Más de 450 médicos pidieron atención especial, la mayoría por trastorno mental

Una doctora examina una radiografía en un hospital./Carlo Dapino / Fotolia
Una doctora examina una radiografía en un hospital. / Carlo Dapino / Fotolia

Las más afectadas son mujeres que tienen edades entre 51 y 60 años, practican la medicina familiar, con contrato fijo y casadas

Doménico Chiappe
DOMÉNICO CHIAPPEMadrid

Los médicos también enferman y cuando sufren trastornos mentales o adicciones se ponen en manos de sus colegas del Programa de Atención Integral al Médico Enfermo (Paime), que presentó ayer sus resultados más recientes. En 2018 el Paime ha atendido 456 nuevos casos y 1.028 consultas, sobre todo por trastornos mentales relacionados con el estado de ánimo (31,5%), alcoholismo y otras adicciones (23,6%), trastornos adaptativos (21,2%) y ansiedad (12,8%). En ocasiones es dual. La atención se suele brindar con tratamientos ambulatorios. No obstante, 184 han requerido hospitalización.

En el último bienio se han atendido 877 nuevos casos, «casi un 30% más en los dos años precedentes», dijeron durante un acto presidido por Serafín Romero, presidente de la Organización Médica Colegial. «A veces el médico no se da cuenta y podemos ser un riesgo», sostuvo Romero en la presentación del VIII Congreso Paime. «De los casos registrados como complejos en estos dos años, 147 médicos presentaban riesgo de mala praxis, 56 tenían conflictos en el entorno laboral y 15 tuvieron que cambiar de centro de trabajo», especifica el informe.

Mujeres de atención primaria

El perfil de los médicos más afectados responde a los que tienen edades entre los 51 y los 60 años (27%), que practican la medicina familiar y comunitaria (42%), con contrato fijo (62%), casados (41%) y mujeres (58,6%).
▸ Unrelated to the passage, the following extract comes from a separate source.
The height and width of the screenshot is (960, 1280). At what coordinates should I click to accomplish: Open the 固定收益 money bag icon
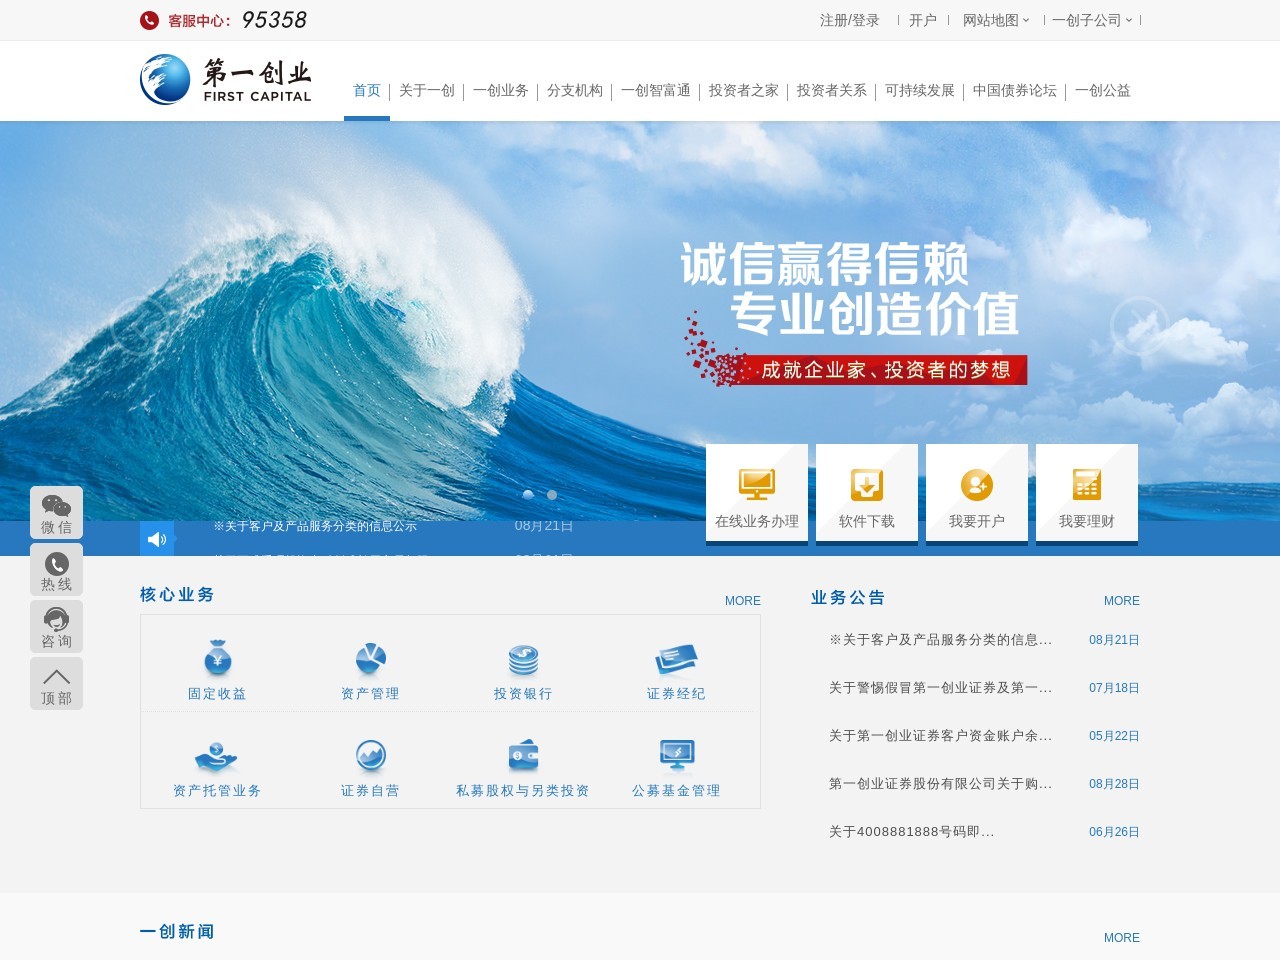[x=217, y=660]
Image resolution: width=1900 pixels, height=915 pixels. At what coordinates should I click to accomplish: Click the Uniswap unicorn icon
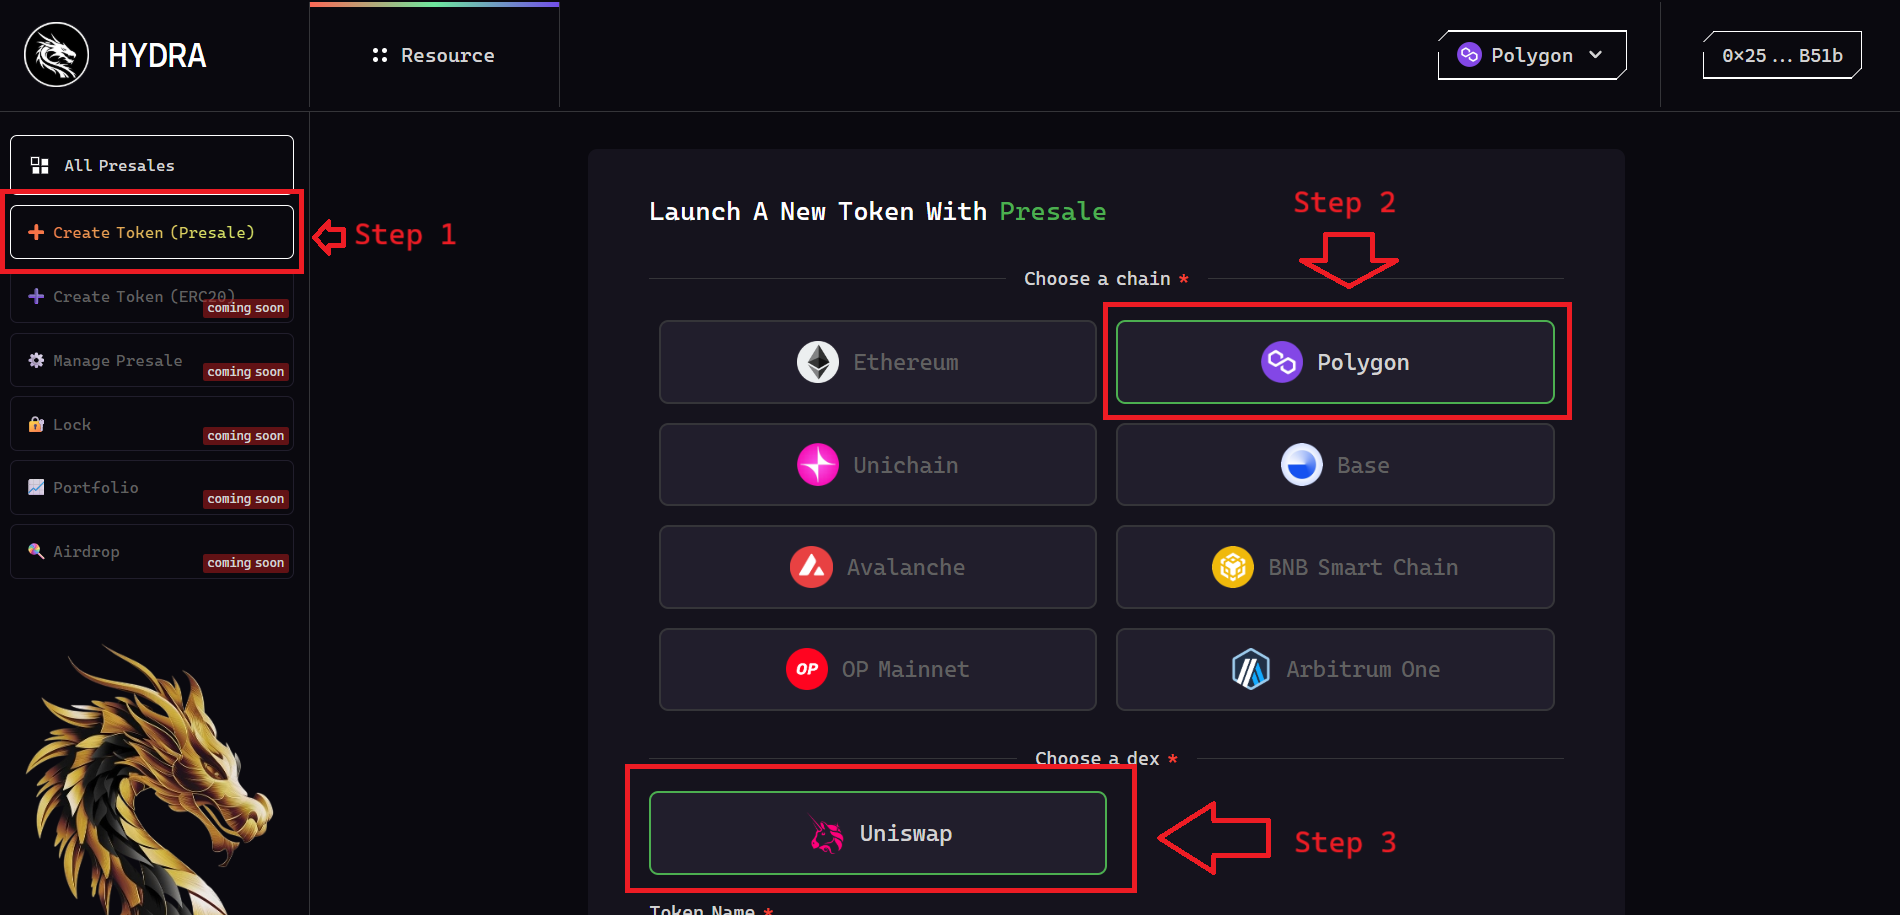point(827,833)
Sin embargo, «destaca el incremento de los colectivos de menos de 30 años que han pasado de 13,7% en 2015 y 7,8% en 2016, a 14,2% en 2017 y 17% en 2018. También es de destacar el incremento del colectivo entre 31 y 40 años, especialmente, en 2018 que es del 26,1% cuando en años anteriores estaba en torno al 20%».

Otra característica es la iniciativa para buscar ayuda profesional, a pesar de que «los médicos, por miedo, sentimiento de culpa o estigmatización social de la propia enfermedad, tienden a ocultarla y negarla, con la consiguiente repercusión en la vida cotidiana, tanto en el entorno familiar como en el profesional». Un 56% ha buscado una consulta por propia voluntad, mientras que el 13,1% ha llegado por intermediación de un colega; el 10,5% por el departamento de riesgos laborales; el 9,8% por el psiquiatra; el 5% por un superior; el 4,5% por un familiar y el 0,5% por gerencia.